A injúria relacionada à orientação sexual, embora ainda não esteja tipificada, é reconhecida pelo Supremo Tribunal Federal (STF) como uma forma de racismo, compreendido em sua dimensão social. Como tal, ofensas homofóbicas se constituem em crimes de ação penal pública, cujo titular é o Ministério Público (MP).
Com base nesse entendimento, a 9ª Câmara de Direito Criminal do Tribunal de Justiça de São Paulo (TJ-SP) proveu recurso em sentido estrito interposto pelo MP e recebeu denúncia contra um homem acusado de injuriar um casal de mulheres com expressões homofóbicas. O crime imputado foi o do artigo 140, parágrafo 3º, do Código Penal.
“A conduta narrada na exordial é, de fato, apta a lesionar o bem jurídico tutelado pela norma —a igualdade, a honra subjetiva do indivíduo —, sendo, efetivamente, o processamento do crime de competência do Ministério Público”, anotou o desembargador Roberto Grassi Neto, relator do recurso.

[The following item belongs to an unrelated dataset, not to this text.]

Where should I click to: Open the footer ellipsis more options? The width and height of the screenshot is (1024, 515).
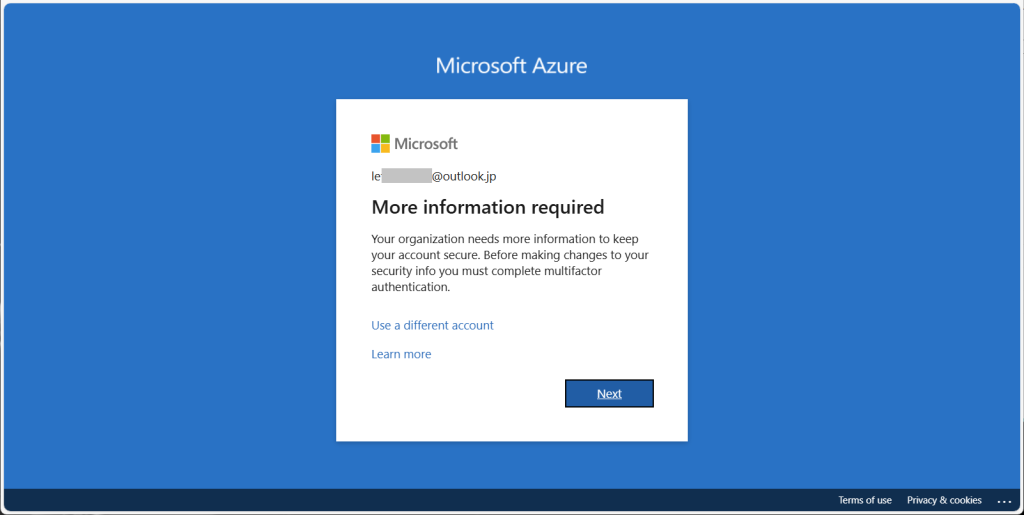(1005, 501)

O juiz José Romano Lucarini, da 1ª Vara Criminal de Santos, havia rejeitado a denúncia sob o fundamento de carência de pressuposto processual (artigo 395, inciso II, do Código de Processo Penal). Segundo ele, por se tratar de crime de ação privada, o MP não seria parte legítima para ajuizá-la.

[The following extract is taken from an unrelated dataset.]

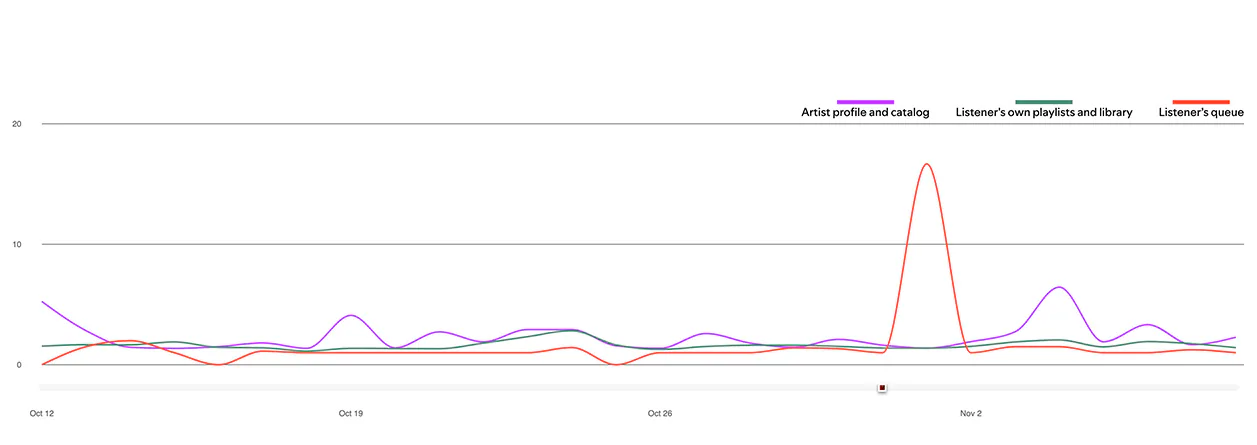Click the tall red Listener's queue spike peak

(x=927, y=164)
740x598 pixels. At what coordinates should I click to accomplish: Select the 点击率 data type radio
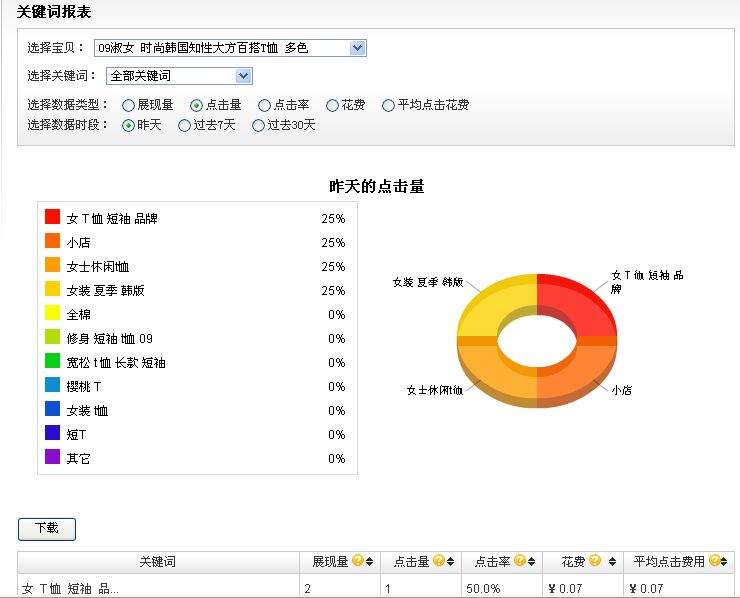click(x=264, y=105)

“Com o devido respeito, não é o caso de uma injúria racial com motivação homofóbica. A homofobia foi, isto sim, o próprio móvel da vontade do agente. A atitude sob exame não teve como pano de fundo qualquer questão racial”, justificou o magistrado. Para ele, não é cabível uma interpretação mais extensiva, sob pena de se criar um tipo penal.

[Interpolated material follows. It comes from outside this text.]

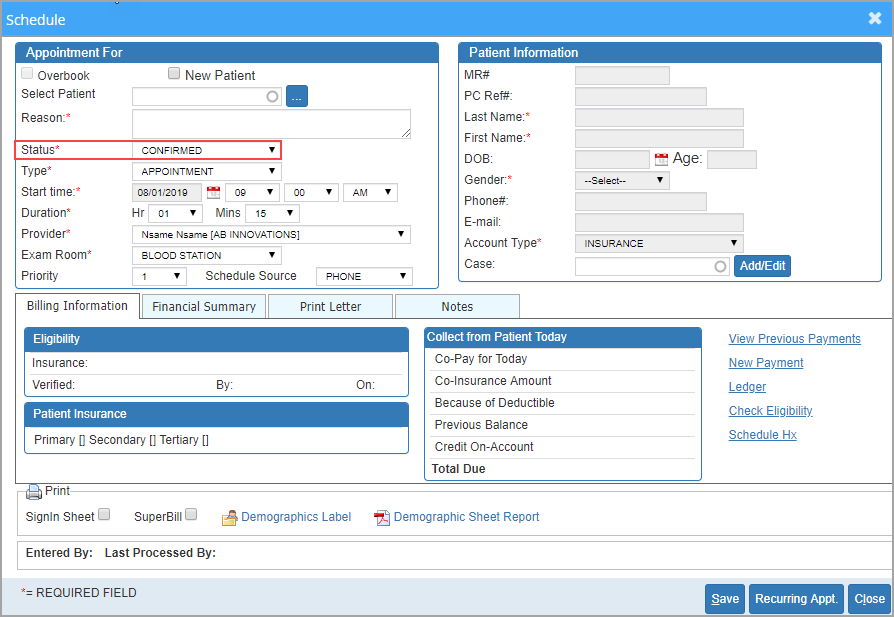Open the Start time calendar picker icon
The height and width of the screenshot is (617, 894).
point(213,192)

No entanto, conforme apontou o relator, a lacuna legislativa citada pelo juiz já foi objeto do julgamento conjunto, pelo STF, em 13 de junho de 2019, da Ação Direta de Inconstitucionalidade por Omissão (ADO) 26, do Distrito Federal, e do Mandado de Injunção (MI) 4.733, também do DF.
Grassi observou que o STF “reconheceu a mora” do Congresso Nacional para incriminar atos atentatórios a direitos fundamentais dos integrantes da comunidade LGBTQI+ e decidiu, por maioria de votos, pelo enquadramento da homofobia e da transfobia como racismo, até que seja editada a respectiva lei.
Conforme os acórdãos da ADO 26/DF e do MI 4.733/DF, “as condutas homofóbicas e transfóbicas, reais ou supostas, que envolvem aversão odiosa à orientação sexual ou à identidade de gênero de alguém, por traduzirem expressões de racismo, compreendido este em sua dimensão social, ajustam-se, por identidade de razão e mediante adequação típica, aos preceitos primários de incriminação definidos na Lei nº 7.716, de 08/01/1989”.
Ainda segundo essas decisões do STF, “o conceito de racismo, compreendido em sua dimensão social, projeta-se para além de aspectos estritamente biológicos ou fenotípicos, pois resulta, enquanto manifestação de poder, de uma construção de índole histórico-cultural motivada pelo objetivo de justificar a desigualdade e destinada ao controle ideológico, à dominação política, à subjugação social e à negação da alteridade, da dignidade e da humanidade daqueles que, por integrarem grupo vulnerável (LGBTI+) e por não pertencerem ao estamento que detém posição de hegemonia em uma dada estrutura social, são considerados estranhos e diferentes, degradados à condição de marginais do ordenamento jurídico”.
Para o relator, representa violação ao princípio constitucional da proporcionalidade excluir da proteção da norma do artigo 140, parágrafo 3º, do CP, os atos atentatórios à honra subjetiva, em razão da orientação sexual. Acompanharam o seu voto os desembargadores Alcides Malossi Junior e Silmar Fernandes.
No processo, segundo o MP, as vítimas, que são companheiras, caminhavam de mãos dadas e o acusado as chamou de “sapatões”. A denúncia detalha que o homem as segurou pelo braço e, entre outras grosserias, também declarou: “vem aqui que eu vou te ensinar a ser mulher, suas sapatões (sic)”. Os fatos ocorrem em junho de 2022.